■ Task ■
Leaving all pictures out, output exactly and only the line containing "Click the $10.75 small Beef price" and the lines that follow it to the end of the material below.

==== Records shown

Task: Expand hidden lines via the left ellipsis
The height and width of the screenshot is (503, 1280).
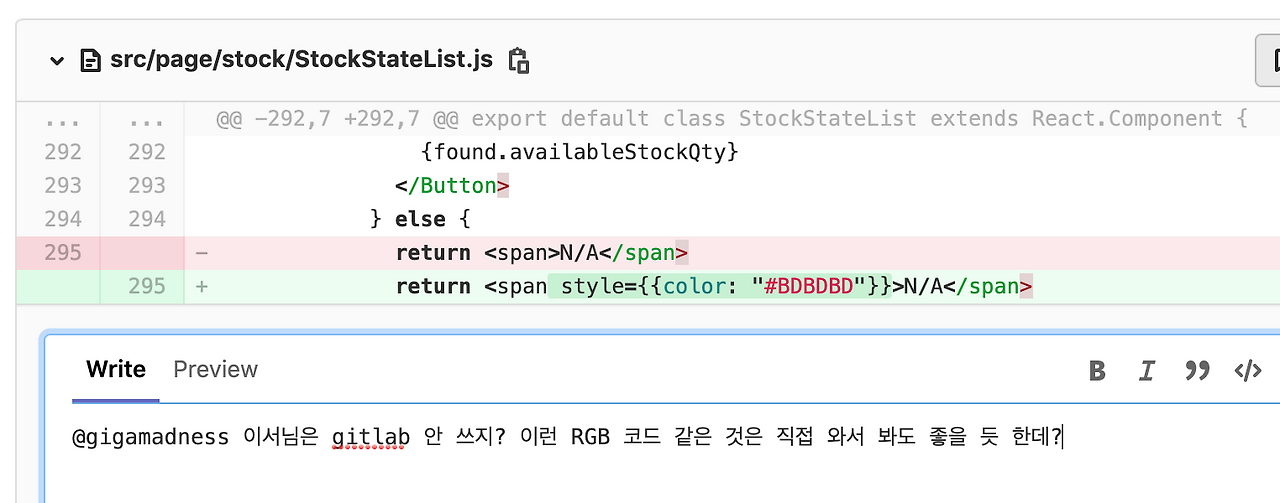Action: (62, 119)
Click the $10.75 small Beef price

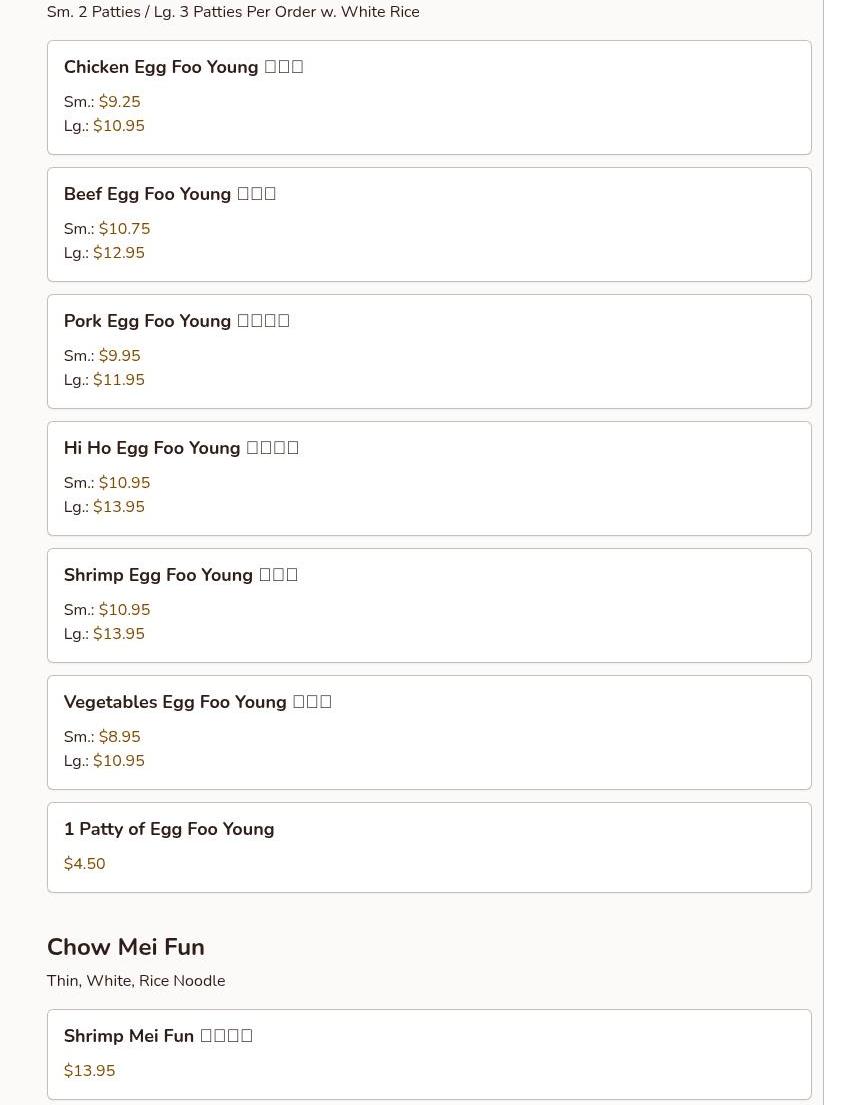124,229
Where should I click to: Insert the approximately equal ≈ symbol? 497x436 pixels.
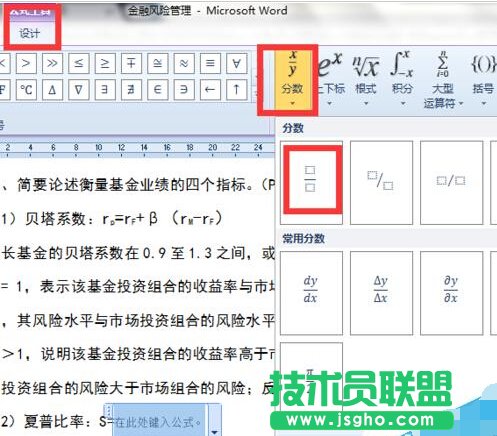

========

■ Response area ■
Click the $10.75 small Beef price

124,229
Where should I click to: Insert the approximately equal ≈ symbol? 497x436 pixels.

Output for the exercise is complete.